In a quite different industry, medical monitoring of vital signs, wearable wireless instruments have appeared. These collect measurements such as blood pressure or pulse rate and wirelessly transmit the results to a nearby data collector or to the wrist of the user. From there results can be viewed or sent to a monitoring system for review or alarm. A related module might sound an alarm to the person wearing the sensors to alert them to excessively high blood pressure or similar problem. However, this type of instrument is not useful for finding and fixing HVAC problems, because it does not provide for remote sensors measuring environmental conditions.

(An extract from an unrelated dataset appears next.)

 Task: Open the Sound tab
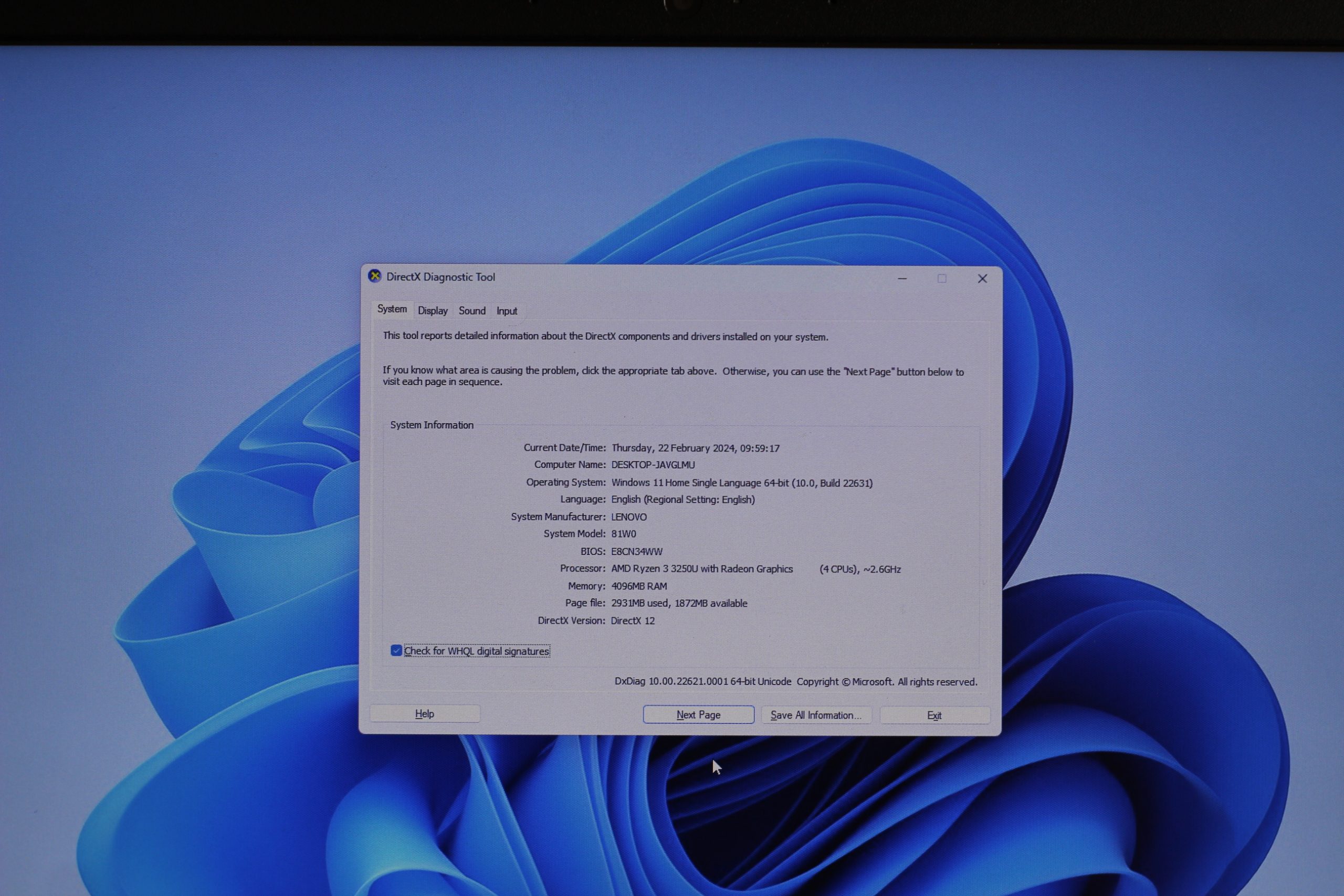tap(472, 311)
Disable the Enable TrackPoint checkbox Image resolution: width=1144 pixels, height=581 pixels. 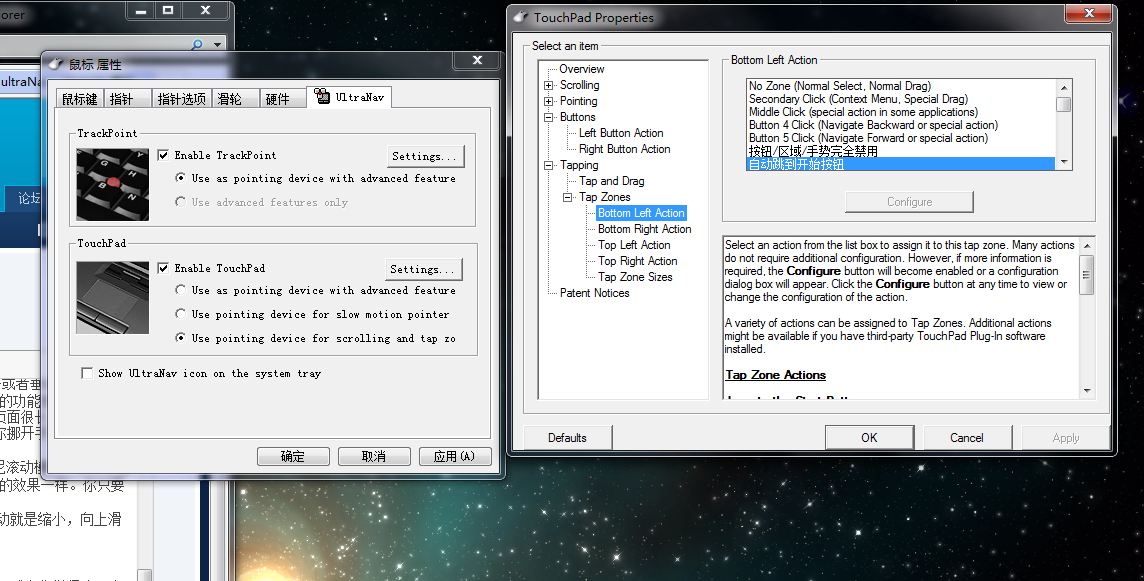(164, 155)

Another interesting wireless application is wrist-mounted displays for runners and other athletes that show data from sensors mounted in their shoes or on their bodies to provide a measure of their performance. These systems lack remote sensors that measure environmental parameters, as well as other features that are applicable to HVAC and other industrial applications.
Problem Summary
To summarize the general problems with traditional instruments and methods, they limit the productivity of technicians by being heavy, cumbersome, by not measuring all of the required parameters simultaneously, by restricting the availability of measurement data among team members, and by forcing repeated movement between the points of cause and effect. Measurement procedures take much longer than desirable. Time is wasted. These problems lead to short cuts by technicians, which in turn product inaccurate or misleading measurements that have little credibility among industry peers.
Accordingly, improved apparatus, methods, and systems for measurement of environmental parameters are desired.